Assignment ->
Your job is to write out each record precisely as it stands.

Source data
· · · · · · ·

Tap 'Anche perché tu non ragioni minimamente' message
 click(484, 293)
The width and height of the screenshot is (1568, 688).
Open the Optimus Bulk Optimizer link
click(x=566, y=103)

· · · · · · ·

Your solution ->
Tap 'Anche perché tu non ragioni minimamente' message
 click(484, 293)
The width and height of the screenshot is (1568, 688).
Open the Optimus Bulk Optimizer link
click(x=566, y=103)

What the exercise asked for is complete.